/0/26438/coverorgin.jpg?v=a62374ef56376f88395da900a2247285&imageMogr2/format/webp)
Aurielle terbangun dengan rasa pusing yang menggigit. Matahari baru saja menyinari jendela kamar tidurnya yang terhalang tirai tebal, namun hangatnya terasa tidak nyaman di kulitnya. Kepalanya berat, dan tubuhnya terasa lelah, meskipun ia baru saja terbangun. Kehamilan ini, meskipun baru memasuki bulan ketiga, sudah membawa beban yang berat. Namun, yang lebih berat dari fisiknya adalah hati yang terasa hampa.

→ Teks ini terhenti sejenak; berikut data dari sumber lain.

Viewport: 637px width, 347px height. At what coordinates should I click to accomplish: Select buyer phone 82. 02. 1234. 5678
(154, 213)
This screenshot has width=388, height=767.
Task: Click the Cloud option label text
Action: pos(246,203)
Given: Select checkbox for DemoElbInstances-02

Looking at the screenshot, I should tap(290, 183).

Ia memandang sekeliling ruangan mewah yang tidak pernah ia inginkan. Semua yang ada di sini adalah simbol dari kehidupannya yang dipaksakan. Tidur di tempat ini, di ranjang yang besar dan megah, tidak pernah bisa menutupi kenyataan pahit bahwa pernikahan ini hanyalah sekadar kewajiban bagi suaminya, Cassian.
Mata Aurielle beralih ke meja rias di sebelahnya. Di sana tergeletak cincin pernikahan yang berkilau-barang yang ia pakai karena kewajiban, bukan karena cinta. Sementara Cassian, suaminya, tidak pernah sekali pun melihat cincin itu dengan makna yang sama. Suaminya lebih tertarik pada pekerjaan dan urusan bisnis yang tak ada habisnya, lebih menyibukkan diri dengan dunia luar daripada berurusan dengan istrinya.

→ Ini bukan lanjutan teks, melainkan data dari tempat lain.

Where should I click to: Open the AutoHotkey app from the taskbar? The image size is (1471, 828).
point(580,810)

Dia memijat pelipisnya yang mulai berdenyut, mencoba mengingat kembali bagaimana ia bisa sampai di titik ini. Pernikahan mereka tidak dimulai dengan cinta, itu sudah jelas. Bahkan dari awal, semua yang terjadi lebih seperti transaksi yang dipaksakan daripada hubungan yang didasari oleh perasaan. Orangtuanya, yang lebih mementingkan status dan kekayaan, membuat keputusan ini jauh sebelum Aurielle mengetahui apa yang akan terjadi dengan hidupnya. Tidak ada ruang bagi suara hatinya, tidak ada pertimbangan tentang apa yang ia inginkan. Semua telah dipilih untuknya.
Suaminya datang dari keluarga kaya dan berpengaruh, dengan wajah tampan yang selalu mampu memikat banyak perempuan. Namun, di balik pesona itu, ia lebih mirip dengan batu yang keras-dingin dan tak terjangkau. Aurielle tahu itu sejak awal, namun kini, dengan perut yang membesar, ia harus menerima kenyataan yang lebih pahit. Suaminya bahkan tidak peduli dengan keadaannya. Ia terlalu sibuk dengan dunia luar, sementara Aurielle terkurung dalam rumah ini, menanti waktu yang entah kapan akan datang.
Tiba-tiba, pintu kamar terbuka perlahan. Aurielle menoleh dengan cepat. Cassian berdiri di ambang pintu, tampak segar seperti biasa dengan jas yang rapi. Wajahnya tak menunjukkan ekspresi apapun, seolah ia baru saja keluar dari pertemuan bisnis yang penting.
"Aurielle," suaranya datar, "ada yang perlu kita bicarakan."
Aurielle menatapnya, mencoba untuk mengatur napas. Rasanya, setiap kali Cassian berbicara, ada sesuatu yang tak terucapkan-sesuatu yang selalu membuatnya merasa seperti ia hanya ada di dunia ini untuk memenuhi kewajiban.
"Apa lagi yang harus kita bicarakan?" jawab Aurielle dengan nada dingin, meskipun hatinya bergetar. "Apakah itu soal perceraianmu dengan dia?" Ia tidak bisa menahan diri untuk tidak menyebutnya. Sejak awal pernikahan ini, ada nama yang selalu mengganggu pikirannya-selalu ada bayangan tentang wanita itu, yang bahkan tak pernah ia temui.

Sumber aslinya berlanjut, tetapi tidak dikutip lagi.